The Secretary of State’s office in a given state appoints an official to the position of notary public. Just like many public officials, the State requires the person to acquire a notary bond or surety bond prior to receiving their appointment. This bond ensures that in case the official violates the public trust by neglecting his or her duties, there are funds available to reimburse the state for its loss.

A notary public’s primary responsibility is to authenticate that the individual parties in a contract are who they claim to be. If the notary fails to properly confirm the identity of the parties, the state can possibly suffer a loss.

Here is one example:

Nate wants to purchase a car that is currently titled to a guy named Simon. Nate and Simon take the title to their local notary public to have their signatures notarized on the transfer of title. The notary asks both men for their driver’s licenses to confirm their identities. Nate shows his driver’s license, but Simon states that he left his ID at home.
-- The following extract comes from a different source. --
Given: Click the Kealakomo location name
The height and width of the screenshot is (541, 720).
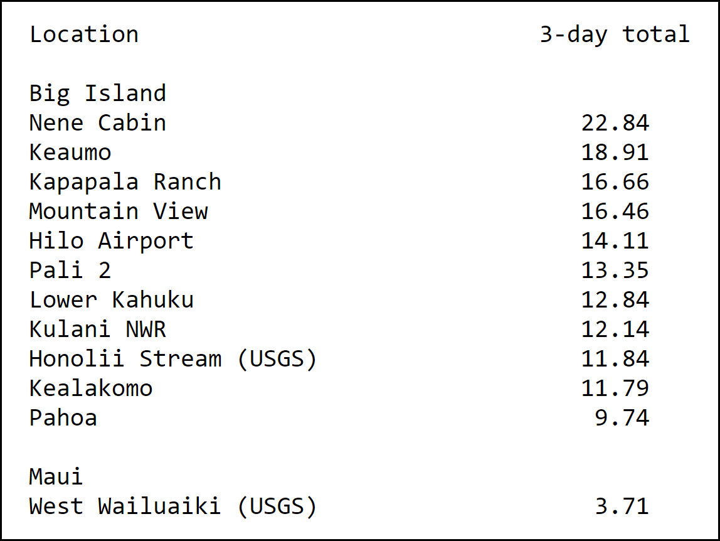Looking at the screenshot, I should 91,388.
Simon wants to get the deal done as soon as possible, to the notary public asks both Simon and Nate to sign the title. The notary then signs or notarizes both men’s signatures. Unfortunately, the person who claimed his name was Simon is actually Simon’s roommate named Tyler.
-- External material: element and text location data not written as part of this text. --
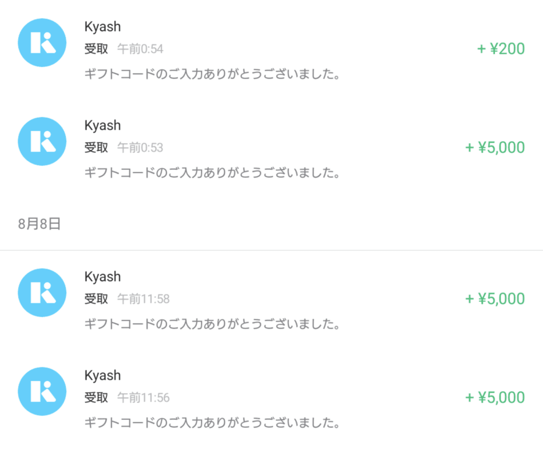Open gift code message of ¥200 transaction
Screen dimensions: 543x465
click(212, 74)
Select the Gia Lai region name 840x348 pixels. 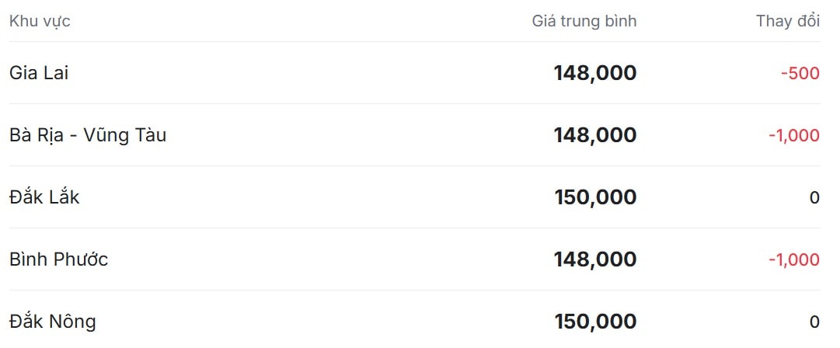[x=39, y=73]
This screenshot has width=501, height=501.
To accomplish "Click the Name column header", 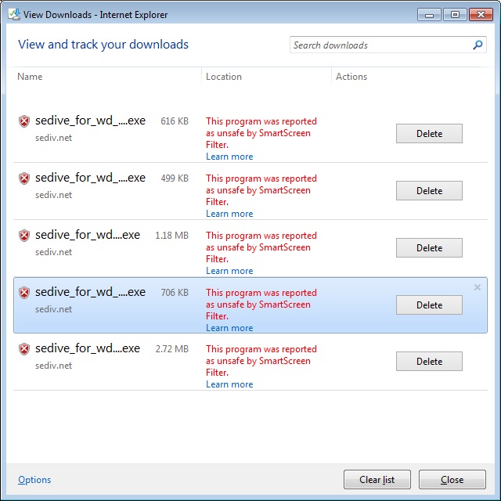I will coord(30,77).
The real Simon had no intention of selling the car and is, in reality, away on vacation. Simon would also still have the title to his car had the notary refused to witness the transaction because Tyler never had any identification to show in the first place.

In this example, the public official violated the public trust by failing in their duty confirm the person’s true identity. Simon will need to file a claim against the State where the transaction occurred for the loss of his car since the State was negligent through its appointed representative.

Going back to the question on what is a notary bond, it is a guarantee of payment to the State for a penalty amount in case a loss happens. Surety companies or insurance carriers are usually the ones who provide notary bonds. The bond generally runs simultaneously with the term of the notary public’s commission.

If you are familiar with an auto insurance policy and you have an auto accident, the insurance company pays the claim and writes off your loss. You won’t need to reimburse the company for the damages. However, unlike an auto insurance policy, a notary bond is just a guarantee that the funds will be available in case a loss occurs. When the surety or insurance company pays the State up to the penalty amount of the bond, the loss paid is not simply written off. They will seek reimbursement from the bonded party, the notary.

If a notary bond protects the public, who protects the notary? To provide this protection, insurance coverage is available. It is called Notary Public Errors and Omissions. This may be purchased from insurance companies for a nominal fee.

To sum up everything on what is a notary bond, it is a document that is needed by notary applicants before they are commissioned. It is required by many states to protect the public trust.